I also compared against an AGX Orin in our fleet on the same carrier board family. That unit shows 51 OC3 events with oc3_throt_en: 1, yet cpuinfo_cur_freq matches scaling_cur_freq perfectly at full speed. On Orin, OC3 throttling is momentary and releases as expected. On Thor, a single event permanently latches sm_pwr_throttle = 0xffffffff with no recovery.

This suggests a Thor-specific BPMP firmware bug in the throttle release path rather than a power delivery issue.

Hi,

Let make it more brief first.

What is the procedure to reproduce the error you saw?

It sounds like your board is in a state that is not able to recover?

Hi @WayneWWW ,

Yes, the CPU on my Thor is stuck in a throttled state, despite nominal operating conditions (37°C).

To replicate: put a Thor on R38.4 (JP 7.1) on the Forecr DSBOARD-THRMAX, power on, and run jetson_clocks. After that, scaling_cur_freq reports 2601 MHz but cpuinfo_cur_freq shows 650 MHz–exactly 25% of requested. This ratio holds across all power modes and frequencies.

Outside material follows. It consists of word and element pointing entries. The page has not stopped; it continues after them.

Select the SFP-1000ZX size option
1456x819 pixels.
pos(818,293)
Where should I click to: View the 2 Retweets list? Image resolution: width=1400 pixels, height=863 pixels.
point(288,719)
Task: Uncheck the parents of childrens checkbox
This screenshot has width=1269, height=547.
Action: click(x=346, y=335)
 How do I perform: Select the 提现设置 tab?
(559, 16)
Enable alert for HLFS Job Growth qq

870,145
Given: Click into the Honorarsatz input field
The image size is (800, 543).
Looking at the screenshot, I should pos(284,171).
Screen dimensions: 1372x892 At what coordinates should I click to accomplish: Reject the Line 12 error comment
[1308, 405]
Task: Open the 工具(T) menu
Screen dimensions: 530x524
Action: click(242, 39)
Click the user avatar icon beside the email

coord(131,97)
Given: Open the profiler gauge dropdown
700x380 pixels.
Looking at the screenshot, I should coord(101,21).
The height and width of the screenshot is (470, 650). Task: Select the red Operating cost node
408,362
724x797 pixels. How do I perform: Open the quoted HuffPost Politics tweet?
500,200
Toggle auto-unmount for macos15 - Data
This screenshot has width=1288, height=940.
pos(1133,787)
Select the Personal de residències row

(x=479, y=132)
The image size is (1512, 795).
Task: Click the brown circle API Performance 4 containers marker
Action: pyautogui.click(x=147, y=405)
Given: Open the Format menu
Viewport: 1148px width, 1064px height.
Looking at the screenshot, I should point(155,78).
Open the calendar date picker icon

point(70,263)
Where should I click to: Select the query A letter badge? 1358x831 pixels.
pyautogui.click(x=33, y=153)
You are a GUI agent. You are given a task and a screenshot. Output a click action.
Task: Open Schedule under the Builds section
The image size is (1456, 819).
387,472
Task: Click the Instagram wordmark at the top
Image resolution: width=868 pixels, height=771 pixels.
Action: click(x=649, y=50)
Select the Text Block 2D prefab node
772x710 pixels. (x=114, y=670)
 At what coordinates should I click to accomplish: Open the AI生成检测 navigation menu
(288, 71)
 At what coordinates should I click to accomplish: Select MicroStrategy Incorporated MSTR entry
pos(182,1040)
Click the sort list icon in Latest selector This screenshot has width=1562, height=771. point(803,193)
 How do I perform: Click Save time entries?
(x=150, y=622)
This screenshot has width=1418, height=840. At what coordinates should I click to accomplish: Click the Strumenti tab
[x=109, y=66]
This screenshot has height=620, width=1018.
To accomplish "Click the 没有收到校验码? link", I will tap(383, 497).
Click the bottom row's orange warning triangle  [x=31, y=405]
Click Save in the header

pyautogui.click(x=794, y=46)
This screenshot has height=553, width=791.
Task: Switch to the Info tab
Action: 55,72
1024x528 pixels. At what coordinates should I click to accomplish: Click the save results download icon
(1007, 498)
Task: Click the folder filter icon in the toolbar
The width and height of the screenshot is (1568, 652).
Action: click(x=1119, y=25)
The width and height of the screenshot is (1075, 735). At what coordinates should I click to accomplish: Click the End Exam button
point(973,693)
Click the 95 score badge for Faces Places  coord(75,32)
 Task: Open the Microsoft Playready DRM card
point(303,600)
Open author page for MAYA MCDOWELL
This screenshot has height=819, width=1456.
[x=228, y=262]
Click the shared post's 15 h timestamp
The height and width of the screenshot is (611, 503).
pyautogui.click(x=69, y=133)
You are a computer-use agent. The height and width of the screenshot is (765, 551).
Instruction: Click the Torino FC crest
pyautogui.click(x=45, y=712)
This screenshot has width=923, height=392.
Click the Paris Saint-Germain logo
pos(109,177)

I don’t know exactly why this is happening, but it appears the BPMP is applying a fixed 25% throttle to the CPU and never releasing it. Do you know what could cause this?

Thank you,
Henry

Hi,

Just want to clarify again.

Is your board able to work normally if you flash the board once again or to some old Jetpack version like JP7.0?

Most of behavior from BPMP is related to hardware state. If your board fails to recover, it is possible to be hardware issue.

Hi @WayneWWW ,

We have not yet tried going back to an older version of Jetpack. We need the Thor to work with Jetpack 7.1. We can try Jetpack 7.0 as a last resort.

Yes, likely some hardware state triggered the BPMP throttle, but the issue is that the Thor does not recover from this throttled state. Do you know what might be causing this issue?

Thank you.

I don’t think this is related to software problem here.

Do you have other carrier board that can do cross check?

Hi @WayneWWW ,

After more investigation, it appears that our carrier board is missing the INA238 chip, which, according to the AGX Thor design guide, is responsible for measuring and reporting the power consumed by the overall system.

Would the missing INA238 chip cause the persistent throttling state that my Jetson Thor is experiencing?